Here’s the basic implementation. It depends on there already being some form of user sesion (in my case, it’s express-session):

import { Request, Response, NextFunction } from 'express';

export const csrfMiddleware = (req: Request, res: Response, next: NextFunction) => {
    const previousCsrf = req.session.csrf;

    // I've set up a manual dependency injection container with some middleware
    // You can substitute this with whatever library you want to use to
    // generate random strings
    // In my case this is a wrapper for Node.Crypto.randomBytes
    req.session.csrf = req.container.get_random_string(128);

    // Make the token available to templates as a variable
    res.locals.csrf = req.session.csrf;

    if (req.method !== "GET" && (previousCsrf !== req.body["_csrf"] || !previousCsrf)) {
        // Unless the request is a GET request, which doesn't use CSRF
        // compare the CSRF from the request with the token stored in session
        // Send a 403 Forbidden response if they don't match
        // or there was no stored csrf
        return res.sendStatus(403);
    }

    // Move to the next function
    next();
}

It’s a fairly basic implementation, but it hits most of the right notes. The tokens are regenerated on each request, so it’s relatively resilient to brute force attacks. It will reject requests if there is no csrf token in the session, which prevents attacks before a session has been created.

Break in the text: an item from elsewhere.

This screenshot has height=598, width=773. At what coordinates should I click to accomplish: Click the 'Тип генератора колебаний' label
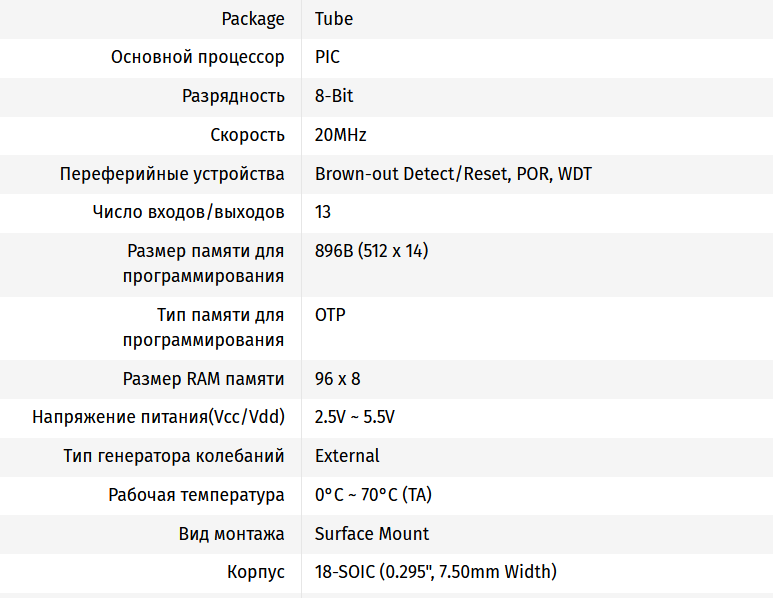tap(174, 456)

It’s got flaws, naturally: the token is tied to a session ID, for one. The tokens are also not encrypted with any sort of secret so they are, in theory, exposed. But as a first pass it’s a decent start. There’s also an issue with using the back button, as this will no longer work with the regnerated csrf token.

The OWASP CSRF Prevention Cheat Sheet has more information and advice on creating secure CSRF tokens. Some improvements to this approach include: encrypt the token, store it as a cookie with a time range, use SameSite cookie attributes.